Written request - Carry on the introduction on satellite microwave estimates of snow water equivalent from the point where it stops.

Page text -

• • •

Keywords: satellite remote sensing; microwave; AMSR2; AMSR-E; F13 SSM/I; F17 SSMIS; snow water equivalent satellite remote sensing; microwave; AMSR2; AMSR-E; F13 SSM/I; F17 SSMIS; snow water equivalent

1. Introduction

Snow is a fundamental water resource for humans and ecosystems. About 80% of the arid western U.S. and central Asia depend heavily on snowmelt as a water supply [1,2,3]. The snow-covered areas are reduced seasonally from 45.2 to 1.9 million km2 over the lands of the Northern Hemisphere [2]. Consequently, many regions, for example, the Great Plains in U.S. and high-altitude mountain areas of western China, have experienced serious floods as a result of spring snowmelt [4,5,6]. Accurate estimates of snow water equivalent (SWE) are required to improve the capability of flood forecasting as a result of snowmelt, as well as water supply management [7,8].
Passive microwave sensors have proven to be valuable for monitoring snowpack distributions at global and regional scales because of a wide swath, the ability to operate day or night even under cloud conditions, and a response to the presence of snow at multiple frequencies [9]. Since November 1978, satellite passive microwave data from the Scanning Multichannel Microwave Radiometer (SMMR) aboard the National Aeronautics and Space Administration (NASA) Nimbus-7 satellite, and the Special Sensor Microwave/Imager (SSM/I) and Special Sensor Microwave Imager Sounder (SSMIS) aboard the Defense Meteorological Satellite Program (DMSP) series of satellites have been used for the SWE retrievals. The SMMR and SSM/I sensors have proven to be reliable passive microwave sensors and have been widely used for observing land surface conditions such as SWE [10,11,12,13], soil moisture [14,15], snowmelt [16,17,18,19], sea ice concentration [20,21], and freeze/thaw state [22,23]. Along with these instruments, the Advanced Microwave Scanning Radiometer for Earth Observing System (AMSR-E) on board the NASA Aqua satellite has successfully provided snow scientists and hydrologists with estimates of SWE from June 2002 to October 2011 [24,25,26]. Unfortunately, AMSR-E stopped operation in October 2011 due to a problem with its antenna. As a continuation of the legacy of AMSR-E, the Advanced Microwave Scanning Radiometer 2 (AMSR2) was launched in May 2012, onboard the Global Change Observation Mission 1-Water (GCOM-W1) satellite by the Japan Aerospace Exploration Agency (JAXA). With similar basic characteristics as AMSR-E, AMSR2 has provided geophysical datasets, including SWE and snow depth, retrieved by brightness temperature (Tb) measurements [27,28].
Although historical satellite sensors have provided SWE retrievals for about 40 years, the utility of continuous long-term SWE records depends on the consistency of measurements from different satellites over many years. For the SMMR and SSM/I sensors, there are several earlier studies dealing with similar topics. Armstrong & Brodzik [29] found 6 and 1 K differences between SMMR and SSM/I in the snow depth algorithm in the Tb H 19 GHz and Tb H 37 GHz channels, respectively. They suggested a modified snow depth equation to offset these differences. Derksen & Walker [10] identified a systematic Tb bias between the two sensors. They found that the Tb difference was dependent on magnitude of brightness temperature and overpass timing. Derksen et al. [30] demonstrated that the SMMR sensor notably underestimated SWE compared to SSM/I SWE, due to the instrumental differences. However, there are few studies for recent satellite sensors between continuous F13 SSM/I and F17 SSMIS and between AMSR-E and AMSR2 SWE retrievals, except for Tb calibration studies [31,32] and other variables [33]. This is likely because there is very little temporal overlap for the AMSR-E & AMSR2 and SSM/I & SSMIS (one year), making it nearly impossible to directly compare between the pairs of sufficient SWE data. In order to overcome this obstacle, we propose a cross-evaluation of consistency in the two time series, SSM/I-SSMIS and AMSR-E-AMSR2 SWE, using the relative SWE biases between the two time series. The SSM/I and SSMIS SWE are evaluated relative to AMSR-E SWE, AMSR-E and AMSR2 SWE are evaluated using the SSMIS SWE dataset.

• • •

Given data -

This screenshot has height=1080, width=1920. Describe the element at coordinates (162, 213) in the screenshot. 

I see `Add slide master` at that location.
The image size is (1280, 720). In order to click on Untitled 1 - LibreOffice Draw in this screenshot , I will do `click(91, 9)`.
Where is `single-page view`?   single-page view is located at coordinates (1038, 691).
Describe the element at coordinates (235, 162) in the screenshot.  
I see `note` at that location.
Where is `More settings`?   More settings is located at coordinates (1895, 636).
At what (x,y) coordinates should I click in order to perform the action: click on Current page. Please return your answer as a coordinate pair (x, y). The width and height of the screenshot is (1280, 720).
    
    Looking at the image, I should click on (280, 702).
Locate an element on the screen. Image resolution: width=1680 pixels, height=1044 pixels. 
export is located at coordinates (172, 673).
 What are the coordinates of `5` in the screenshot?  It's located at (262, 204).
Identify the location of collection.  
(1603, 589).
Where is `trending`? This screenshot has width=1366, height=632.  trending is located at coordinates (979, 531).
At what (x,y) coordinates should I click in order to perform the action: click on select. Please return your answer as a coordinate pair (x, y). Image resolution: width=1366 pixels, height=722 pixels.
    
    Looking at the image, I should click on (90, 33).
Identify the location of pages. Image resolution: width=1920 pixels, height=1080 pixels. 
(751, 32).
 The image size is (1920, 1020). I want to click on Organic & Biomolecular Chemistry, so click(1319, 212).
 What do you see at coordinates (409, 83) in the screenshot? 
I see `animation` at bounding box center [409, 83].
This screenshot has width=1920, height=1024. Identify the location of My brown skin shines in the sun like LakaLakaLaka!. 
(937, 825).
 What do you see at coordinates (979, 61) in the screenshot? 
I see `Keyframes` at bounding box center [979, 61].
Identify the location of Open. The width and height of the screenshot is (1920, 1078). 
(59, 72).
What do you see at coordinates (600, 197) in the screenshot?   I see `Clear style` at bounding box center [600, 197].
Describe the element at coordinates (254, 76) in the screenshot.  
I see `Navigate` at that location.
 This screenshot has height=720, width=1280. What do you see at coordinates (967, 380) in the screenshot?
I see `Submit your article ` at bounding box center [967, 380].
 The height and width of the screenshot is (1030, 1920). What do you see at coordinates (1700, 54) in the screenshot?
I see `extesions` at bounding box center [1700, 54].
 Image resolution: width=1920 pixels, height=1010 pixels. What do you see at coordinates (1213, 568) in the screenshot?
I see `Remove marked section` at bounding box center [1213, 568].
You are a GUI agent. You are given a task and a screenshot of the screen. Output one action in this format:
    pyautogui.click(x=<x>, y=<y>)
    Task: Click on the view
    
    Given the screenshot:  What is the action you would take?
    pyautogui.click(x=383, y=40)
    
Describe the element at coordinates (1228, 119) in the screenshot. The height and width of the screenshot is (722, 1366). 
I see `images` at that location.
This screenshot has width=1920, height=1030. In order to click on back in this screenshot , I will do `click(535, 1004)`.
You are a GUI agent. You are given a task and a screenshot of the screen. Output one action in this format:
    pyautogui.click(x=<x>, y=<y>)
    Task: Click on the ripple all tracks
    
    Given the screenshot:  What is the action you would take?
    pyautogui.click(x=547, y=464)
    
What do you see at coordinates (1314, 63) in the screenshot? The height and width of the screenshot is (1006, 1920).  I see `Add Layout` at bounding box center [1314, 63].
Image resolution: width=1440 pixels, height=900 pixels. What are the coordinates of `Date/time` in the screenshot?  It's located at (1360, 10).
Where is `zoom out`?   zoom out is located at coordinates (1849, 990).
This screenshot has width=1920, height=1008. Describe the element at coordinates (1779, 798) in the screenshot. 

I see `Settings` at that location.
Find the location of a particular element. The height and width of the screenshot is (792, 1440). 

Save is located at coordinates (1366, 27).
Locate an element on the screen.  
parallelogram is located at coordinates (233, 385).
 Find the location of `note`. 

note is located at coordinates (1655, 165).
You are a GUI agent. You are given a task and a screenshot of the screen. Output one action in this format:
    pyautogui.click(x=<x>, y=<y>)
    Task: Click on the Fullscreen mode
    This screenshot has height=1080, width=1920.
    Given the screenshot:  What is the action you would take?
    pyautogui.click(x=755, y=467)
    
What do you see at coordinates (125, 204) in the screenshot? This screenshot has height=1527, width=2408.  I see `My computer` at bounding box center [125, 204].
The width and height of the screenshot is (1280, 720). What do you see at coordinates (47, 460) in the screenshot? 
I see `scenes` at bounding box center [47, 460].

• • •

Task answer -
This study focuses on the weekly maximum SSM/I (2002–2005), SSMIS (2007–2015), AMSR-E (2002–2010) and AMSR2 (2012–2015) SWE estimates over 13 winter seasons in 1176 watersheds in the North Central U.S. The paper is organized as follows. Section 2 describes the study region (North Central regions of the U.S.) focusing on topographical and climatic characteristics. Section 3 introduces the AMSR-E, AMSR2, SSM/I and SSMIS satellite SWE estimates including algorithms used in this work and their pre-processing. Section 4 describes the methodology used to evaluate temporal and spatial continuity in pairs of satellite-based SWE time series. Section 5 details the results and discussion of the comparative analyses between F13 SSM/I and F17 SSMIS SWE and between AMSR-E & AMSR2 SWE. Section 6 offers a summary and concluding remarks.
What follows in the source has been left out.